If so, you've aged yourself as certainly as your license showing a birth year beginning with 19.

This isn't mockery, to forget she was a real human, as are most, with the possible exceptions of Sting, Ryan Reynolds and Jack White, semi-functional gizmos sprung loose from a hellish Chuck E. Cheese for wayward kids, tossed writhing on trash heaps, due to the grating tendency to whine and smirk, their visages mistaken for the "Punch Me!" boxing game roughly 1,000 times per day.

But it's hard to miss the Oyzmandias-level hubris when a pop artist throws out the wish that their name will live forever. Gloria Gaynor has survived, thanks to house-electronica and drag shows, but has "Fame" worked the same for Cara?

That's as in "Ozymandias," the sonnet by Percy Bysshe Shelley, not to be confused with one of the same title by friend Horace Smith, written in competition, the kind of thing writers sat about doing on vacation in ye olden times, before theme parks, pickleball or streaming-on-demand.

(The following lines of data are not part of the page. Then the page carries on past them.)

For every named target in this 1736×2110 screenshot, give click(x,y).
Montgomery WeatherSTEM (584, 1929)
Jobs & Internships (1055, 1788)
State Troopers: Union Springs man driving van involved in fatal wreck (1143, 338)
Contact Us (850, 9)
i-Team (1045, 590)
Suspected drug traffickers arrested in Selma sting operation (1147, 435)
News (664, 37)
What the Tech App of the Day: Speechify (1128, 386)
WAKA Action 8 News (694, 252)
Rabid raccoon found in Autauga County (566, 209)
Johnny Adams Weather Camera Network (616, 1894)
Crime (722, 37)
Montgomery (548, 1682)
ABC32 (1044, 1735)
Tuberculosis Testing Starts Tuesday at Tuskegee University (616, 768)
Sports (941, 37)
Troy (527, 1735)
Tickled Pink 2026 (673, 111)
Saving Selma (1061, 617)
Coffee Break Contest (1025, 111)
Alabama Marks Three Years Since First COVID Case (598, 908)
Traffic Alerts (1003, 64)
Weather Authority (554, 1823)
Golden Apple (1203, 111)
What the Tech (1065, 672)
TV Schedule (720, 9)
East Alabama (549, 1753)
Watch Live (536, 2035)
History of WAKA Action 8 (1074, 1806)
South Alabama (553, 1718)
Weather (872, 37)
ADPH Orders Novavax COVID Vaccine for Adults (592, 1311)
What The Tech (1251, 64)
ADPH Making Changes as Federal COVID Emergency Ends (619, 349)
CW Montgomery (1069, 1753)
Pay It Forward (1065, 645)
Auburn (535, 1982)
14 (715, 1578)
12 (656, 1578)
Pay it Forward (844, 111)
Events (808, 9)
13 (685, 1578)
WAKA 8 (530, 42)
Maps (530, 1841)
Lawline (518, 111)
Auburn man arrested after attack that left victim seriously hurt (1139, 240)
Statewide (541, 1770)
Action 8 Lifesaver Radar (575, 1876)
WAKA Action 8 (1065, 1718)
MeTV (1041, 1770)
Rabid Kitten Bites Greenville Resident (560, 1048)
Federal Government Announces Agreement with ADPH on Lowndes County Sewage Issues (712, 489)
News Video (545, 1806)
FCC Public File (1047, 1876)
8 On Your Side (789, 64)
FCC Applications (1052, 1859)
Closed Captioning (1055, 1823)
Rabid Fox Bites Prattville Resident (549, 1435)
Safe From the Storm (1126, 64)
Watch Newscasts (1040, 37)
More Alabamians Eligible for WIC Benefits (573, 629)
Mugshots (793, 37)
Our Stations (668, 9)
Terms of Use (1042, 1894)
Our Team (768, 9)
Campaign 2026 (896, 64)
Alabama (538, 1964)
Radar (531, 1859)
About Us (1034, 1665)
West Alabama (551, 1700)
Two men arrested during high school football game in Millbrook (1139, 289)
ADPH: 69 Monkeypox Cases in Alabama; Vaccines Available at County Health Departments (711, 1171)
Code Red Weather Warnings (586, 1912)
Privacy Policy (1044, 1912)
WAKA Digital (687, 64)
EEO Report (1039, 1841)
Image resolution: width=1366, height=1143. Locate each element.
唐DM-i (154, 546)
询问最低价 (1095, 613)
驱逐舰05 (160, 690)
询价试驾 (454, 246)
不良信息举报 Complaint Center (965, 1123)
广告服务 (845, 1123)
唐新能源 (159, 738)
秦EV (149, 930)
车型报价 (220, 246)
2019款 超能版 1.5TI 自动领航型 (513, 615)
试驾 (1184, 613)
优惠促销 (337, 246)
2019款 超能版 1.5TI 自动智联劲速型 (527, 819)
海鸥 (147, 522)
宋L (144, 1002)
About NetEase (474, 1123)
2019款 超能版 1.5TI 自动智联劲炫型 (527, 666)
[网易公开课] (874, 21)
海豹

"Ozymandias" chronicles massive changes, soarings and collapses, through humankind's ego-driven accomplishments, vast in their day, later lost to dust, through time and disregard.

How many of us have read Shelley lately, speaking of irony? We're generally more familiar with a work by his wife, Mary Wollstonecraft Shelley, who wrote "Frankenstein, or the Modern Prometheus," on another of those summer idylls. After absorbing a collection of German horror tales, "Fantasmagoriana," the group challenged one another to pen ghost stories. Percy wrote ghastly tales published as "Journal at Geneva (including ghost stories)." Lord Byron began, but abandoned, a vampire tale called "A Fragment." John Polidori picked up that fumble and ran it in as "The Vampyre," the first published vampire story in English, predating Irishman Bram Stoker's "Dracula" by 78 years.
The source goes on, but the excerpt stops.